§ Data records

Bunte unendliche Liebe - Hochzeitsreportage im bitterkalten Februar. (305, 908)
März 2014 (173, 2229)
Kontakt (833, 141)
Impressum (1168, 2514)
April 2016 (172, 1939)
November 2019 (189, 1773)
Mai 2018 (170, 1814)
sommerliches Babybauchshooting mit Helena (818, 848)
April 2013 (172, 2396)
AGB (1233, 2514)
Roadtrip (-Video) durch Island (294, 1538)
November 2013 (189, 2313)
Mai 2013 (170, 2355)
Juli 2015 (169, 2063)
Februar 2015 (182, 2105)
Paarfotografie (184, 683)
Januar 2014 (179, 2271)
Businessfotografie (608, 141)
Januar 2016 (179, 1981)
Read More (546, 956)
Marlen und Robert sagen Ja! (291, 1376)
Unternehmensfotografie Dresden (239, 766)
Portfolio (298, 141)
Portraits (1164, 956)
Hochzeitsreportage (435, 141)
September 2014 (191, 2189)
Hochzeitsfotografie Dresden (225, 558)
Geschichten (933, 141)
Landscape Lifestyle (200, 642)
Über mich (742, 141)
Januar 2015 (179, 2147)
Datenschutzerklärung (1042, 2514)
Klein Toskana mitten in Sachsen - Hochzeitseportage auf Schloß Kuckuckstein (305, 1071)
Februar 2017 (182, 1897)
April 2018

§ What needs to be done
Rewrite the records as a numbered list, from the line containing "Portraits (1164, 956)" through the end of the records, leaving out any blank lines.

§ Task answer
1. Portraits (1164, 956)
2. Hochzeitsreportage (435, 141)
3. September 2014 (191, 2189)
4. Hochzeitsfotografie Dresden (225, 558)
5. Geschichten (933, 141)
6. Landscape Lifestyle (200, 642)
7. Über mich (742, 141)
8. Januar 2015 (179, 2147)
9. Datenschutzerklärung (1042, 2514)
10. Klein Toskana mitten in Sachsen - Hochzeitseportage auf Schloß Kuckuckstein (305, 1071)
11. Februar 2017 (182, 1897)
12. April 2018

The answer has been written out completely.